SOA Politics

In the most recent Briefings Direct SOA Insights podcast (transcript here), the panel (Dana Gardner, Steve Garone, Joe McKendrick, Jim Kobielus, and special guest Miko Matsumura) discussed failures, governance, policies, and politics. There were a number of interesting tidbits in this discussion.

First, on the topic of failures, Miko Matsumura of webMethods called out that we may see some “catastrophic failures” in addition to some successes. Perhaps it’s because I don’t believe that there should be a distinct SOA project or program, but I don’t see this happening. I’m not suggesting that SOA efforts can’t failure, rather, if it fails, things will still be business as usual. If anything, that’s what the problem is. Unless you’ve already embraced SOA and don’t realize it, SOA adoption should be challenging the status quo. While I don’t have formal analysis to back it up, I believe that most IT organizations still primarily have application development efforts. This implies the creation of top-to-bottom vertical solutions whose primary concern is not playing well in the broader ecosystem, but rather, getting solutions to their stakeholders. That balance needs to shift to where the needs of the stakeholder of the application are equal to the needs of the enterprise. The pendulum needs to stay in the middle, balancing short term gains and long term benefits. Shifting completely to the long term view of services probably won’t be successful, either. I suppose that it is entirely possible that organizations may throw a lot of money at an SOA effort, treating it as a project, which is prone to spectacular failure. The problem began at the beginning however, when it was made a project to begin with. A project will not create the culture change needed throughout the organization. The effort must influence all projects to be successful in the long term. The biggest risk in this type of an approach, however, is that IT spends a whole bunch of money changing the way they work but they still wind up with the same systems they have today. They may not be seeing reuse of services or improved productivity. My suspicion is that the problem here lies with the IT-business relationship. IT can only go so far on its own. If the business is still defining projects based upon silo-based application thinking, you’re not going to leverage SOA to its fullest potential.

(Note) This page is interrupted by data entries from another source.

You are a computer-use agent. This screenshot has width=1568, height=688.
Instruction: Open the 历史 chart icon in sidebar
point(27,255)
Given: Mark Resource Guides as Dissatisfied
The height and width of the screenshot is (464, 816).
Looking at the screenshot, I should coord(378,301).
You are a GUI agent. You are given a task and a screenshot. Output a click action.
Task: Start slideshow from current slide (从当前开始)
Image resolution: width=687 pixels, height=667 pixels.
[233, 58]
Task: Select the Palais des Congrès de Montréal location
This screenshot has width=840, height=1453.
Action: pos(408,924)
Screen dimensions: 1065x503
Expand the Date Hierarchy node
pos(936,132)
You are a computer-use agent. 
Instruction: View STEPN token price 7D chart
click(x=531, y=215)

Steve Garone pointed out that two potential causes of these failures are “a difficulty in nailing down requirements for an application, the other is corporate backing for that particular effort going on.” When I apply this to SOA, it’s certainly true that corporate backing can be a problem, since that points the IT centric view I just mentioned. On the requirements side, this is equally important. The requirements are the business strategy. These are what will guide you to the important areas for service creation. If your company is growing through mergers and acquisitions, what services are critical to maximize the benefits associated with that activity? Clearly, the more quickly and cost effectively you can integrate the core business functionality of the two organizations, the more benefit you’ll get out of the effort. If your focus is on cost reduction, are their redundant systems that are adding unnecessary costs to the bottom line? Put services in place to allow the
migration to a single source for that functionality.

The later half of the podcast talked about politics and governments, using world governments as a metaphor for the governance mechanisms that go on within an enterprise. This is not a new discussion for me, as this was one of my early blog entries that was reasonably popular. It is important to make your SOA governance processes fit in within your corporate culture and governance processes, provided that the current governance process is effective. If the current processes are ineffective, then clearly a change is in order. If the culture is used to a more decentralized approach to governance and has been successful in meeting the company’s goals based upon that approach, then a decentralized approach may work just fine. Keep in mind, however, that the corporate governance processes may not ripple down to IT. It’s certainly possible to have decentralized corporate governance, but centralized IT governance. The key question to ask is whether the current processes are working or not. If they are, it’s simply a matter of adding the necessary policies for SOA governance into the existing approach. If the current processes are not working, it’s unlikely that adding SOA policies to the mix is going to fix anything. Only a change to the processes will fix it. Largely, this comes down to architectural governance. If you don’t have anyone with the responsibility for this, you may need to augment your governance groups to include architectural representation.